In the age of Trump, it’s important the media make a good-faith effort to cover the president as fairly as possible — if not for accuracy’s sake, then at least for the country’s sake, experts like Noyes say.

“If you listen to the liberal media this week, they’re talking about a divided country. They’re talking about [how] fierce rhetoric is driving people into the corners. Well, that’s what bad reporting does,” Noyes said. “You need to lower the temperature by reporting these things accurately and, you know, let the statement stand for itself.”

In Tuesday’s much-maligned comments, Trump criticized the Alt-Right ideologies that exhibit racial hatred in the form of white supremacy and neo-Nazism. He even called the white nationalist driver who plowed his car into a group of counterprotesters and killed one woman a “murderer.”
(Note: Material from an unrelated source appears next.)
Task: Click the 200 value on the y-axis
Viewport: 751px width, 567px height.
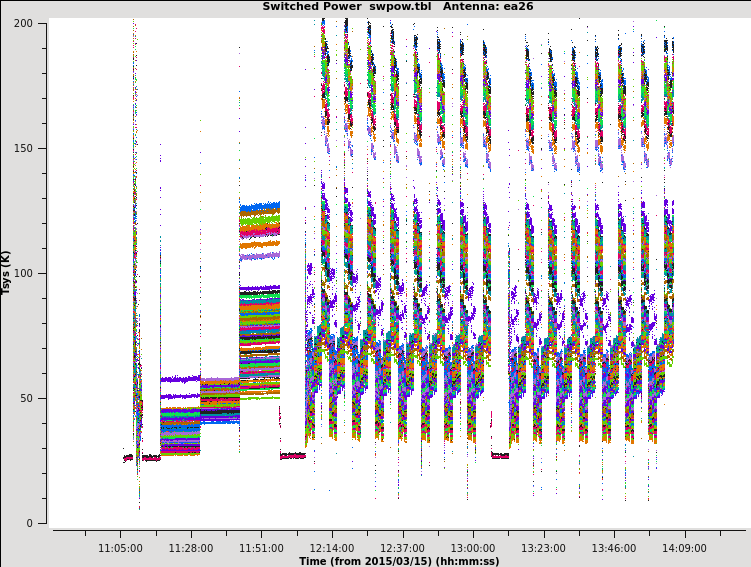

But because the president also had the gall to criticize the violent, extremist Alt-Left counterprotesters who also showed up in Charlottesville at the same time that he criticized the Alt-Right protesters, the media ran with their narrative.

“[Trump] said all the right things about the sort of the neo-Nazi, white supremacist, KKK side. He merely added the criticism of the left-wing groups that were there, which shouldn’t be seen as that remarkable,” Noyes said.

“It’s not the same thing as defending those groups. Refusing to take his words at face value, I think, is helping to raise the temperature and make this into a bigger deal than it needs to be,” he concluded. “And somebody’s got to take a step to lower the temperature. And I think a helpful thing would be sort of sober, nonsensational reporting.”